---------- Supplied text
10. An enterprise evaluates under this recognition
principle all its costs on property, plant and equipment at the time they are
incurred. These costs include costs incurred:
(a)
initially
to acquire or construct an item of property, plant and equipment; and
(b)
subsequently
to add to, replace part of, or service it.
Initial Costs
11. The definition of ‘property, plant and
equipment’ covers tangible items which are held for use or for administrative
purposes. The term ‘administrative purposes’ has been used in wider sense to
include all business purposes other than production or supply of goods or
services or for rental for others. Thus, property, plant and equipment would
include assets used for selling and distribution, finance and accounting,
personnel and other functions of an enterprise. Items of property, plant and
equipment may also be acquired for safety or environmental reasons. The
acquisition of such property, plant and equipment, although not directly
increasing the future economic benefits of any particular existing item of
property, plant and equipment, may be necessary for an enterprise to obtain the
future economic benefits from its other assets. Such items of property, plant
and equipment qualify for recognition as assets because they enable an
enterprise to derive future economic benefits from related assets in excess of
what could be derived had those items not been acquired. For example, a
chemical manufacturer may install new chemical handling processes to comply
with environmental requirements for the production and storage of dangerous
chemicals; related plant enhancements are recognised as an asset because
without them the enterprise is unable to manufacture and sell chemicals. The
resulting carrying amount of such an asset and related assets is reviewed for
impairment in accordance with AS 28, Impairment
of Assets.
Subsequent Costs
12.
Under the
recognition principle in paragraph 7, an enterprise does not recognise in the
carrying amount of an item of property, plant and equipment the costs of the
day-to-day servicing of the item. Rather, these costs are recognised in the statement
of profit and loss as incurred. Costs of day-to-day servicing are primarily the
costs of labour and consumables, and may include the cost of small parts. The
purpose of such expenditures is often described as for the ‘repairs and
maintenance’ of the item of property, plant and equipment.
--------------------
---------- Extracted data
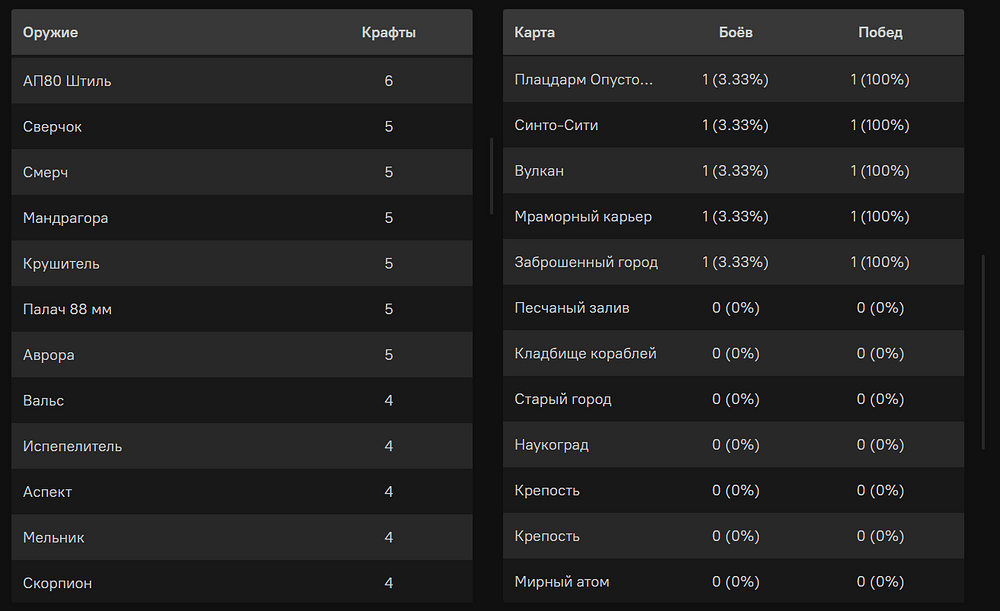Sort by the Оружие column header
Image resolution: width=1000 pixels, height=611 pixels.
(50, 33)
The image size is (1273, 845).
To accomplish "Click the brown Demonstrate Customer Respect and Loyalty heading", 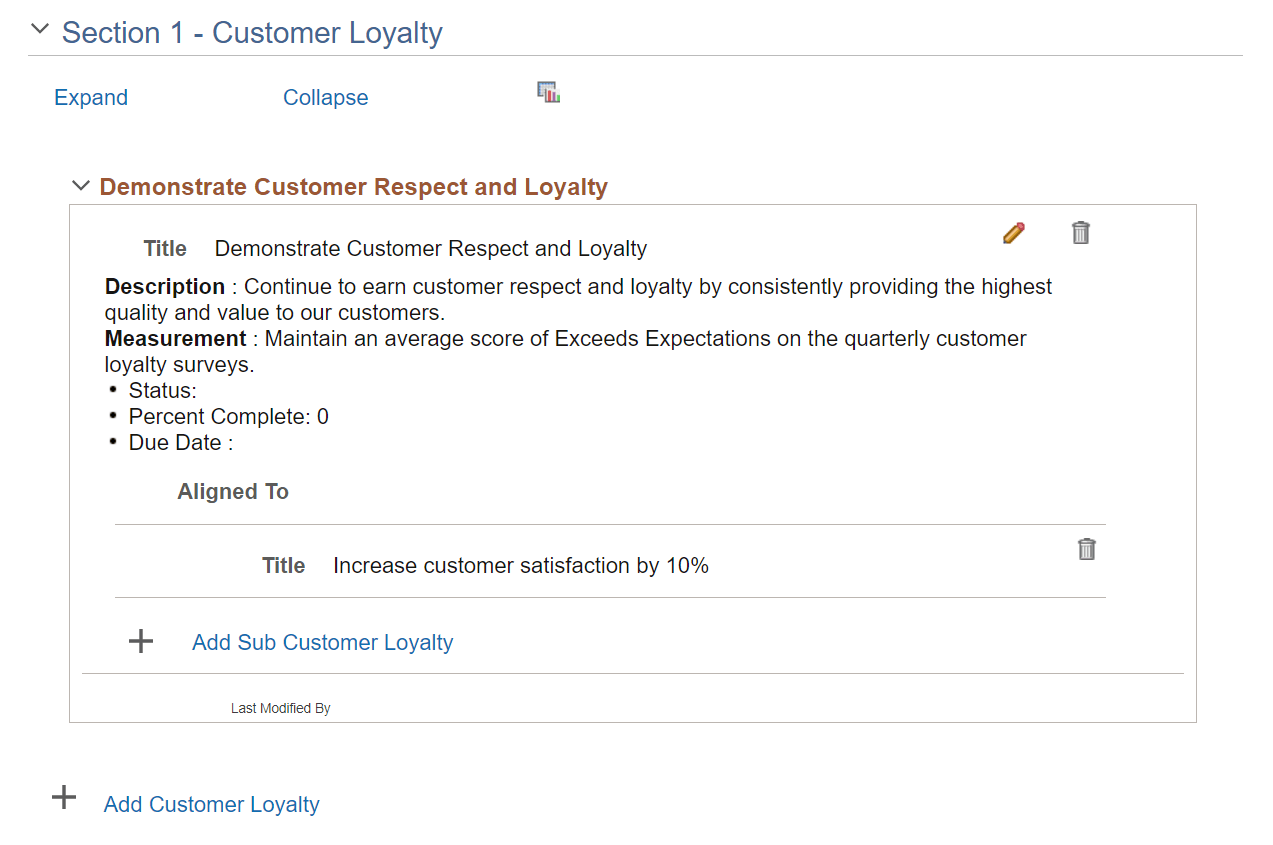I will coord(353,187).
--------------------
• _Required work_
A) In the property, plant and equipment passage, what are the costs of day-to-day servicing mainly made up of?
B) Carry on the property, plant and equipment passage, starting after its final sentence.

• _Answers for this exercise_
A) Mainly the costs of labour and consumables, and they may include the cost of small parts.

B)
13.
Parts of
some items of property, plant and equipment may require replacement at regular
intervals. For example, a furnace may require relining after a specified number
of hours of use, or aircraft interiors such as
seats and galleys may require replacement several times during the life of the
airframe. Similarly, major parts of conveyor system, such as, conveyor belts,
wire ropes, etc., may require replacement several times during the life of the
conveyor system. Items of property, plant and equipment may also be acquired to
make a less frequently recurring replacement, such as replacing the interior
walls of a building, or to make a non-recurring replacement. Under the
recognition principle in paragraph 7, an enterprise recognises in the carrying
amount of an item of property, plant and equipment the cost of replacing part
of such an item when that cost is incurred if the recognition criteria are met.
The carrying amount of those parts that are replaced is derecognised in
accordance with the derecognition provisions of this Standard (see paragraphs
74-80).
14.
A
condition of continuing to operate an item of property, plant and equipment
(for example, an aircraft) may be performing regular major inspections for
faults regardless of whether parts of the item are replaced. When each major
inspection is performed, its cost is recognised in the carrying amount of the
item of property, plant and equipment as a replacement if the recognition
criteria are satisfied. Any remaining carrying amount of the cost of the
previous inspection (as distinct from physical parts) is derecognised.
15.
The
derecognition of the carrying amount as stated in paragraphs 13-14 occurs
regardless of whether the cost of the previous part / inspection was identified
in the transaction in which the item was acquired or constructed. If it is not
practicable for an enterprise to determine the carrying amount of the replaced
part/ inspection, it may use the cost of the replacement or the estimated cost
of a future similar inspection as an indication of what the cost of the
replaced part/ existing inspection component was when the item was acquired or
constructed.
Measurement at Recognition
16. An item of property, plant and equipment that
qualifies for recognition as an asset should be measured at its cost.
Elements of Cost
17.
The cost
of an item of property, plant and equipment comprises:
(a)
its
purchase price, including import duties and non –refundable purchase taxes,,
after deducting trade discounts and rebates.
(b)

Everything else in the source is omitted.